Congrats on the wedding @golfergal!!
In terms of books, I read Our Missing Hearts by Celeste Ng. I haven’t read her earlier books like Little Fires Everywhere. I didn’t love it so I wouldn’t recommend it necessarily, so not helpful haha.
I grew up thinking I would like a family but never felt “motherly”. I figured the feeling would just come. My husband and I said we would wait a year after the wedding before starting to try. My husband does want kids and we did talk about it before getting married. A few months ago I did kind of freak out of the reality of it all but worked through it. I think it was worry about the unknown.

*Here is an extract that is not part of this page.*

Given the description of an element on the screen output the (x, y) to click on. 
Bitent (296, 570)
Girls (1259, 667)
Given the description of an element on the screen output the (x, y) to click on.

I also went off BC and weaned off some medication so that’s kind of been up and down.
Partly at play is I am not happy at work and while it took me more time than I should have I realize I don’t see my future where I am. However I also don’t exactly know where to go. I have some idea but I don’t know if that’s actually a good fit. We decided that I would take the next couple months or the summer to figure out what I want in a job before starting to try. So there is some pressure about fertility being in my mid 30s but we will take it as it comes.
- This reply was modified 1 year, 5 months ago by hfantods.
May 25, 2023 at 10:41 am #1120561Congrats on the wedding, golfer gal!
I’ve read both Our Missing Hearts and Little Fires Everywhere by Celeste Ng, and I liked Little Fires way better, fyi. If I’d read Our Missing Hearts first, I probably wouldn’t have read anything else by Ng, which would be a shame because she’s an excellent writer.
May 25, 2023 at 10:41 am #1120562And good luck with the lump, Ktfran. Hopefully nothing serious, but keep us posted.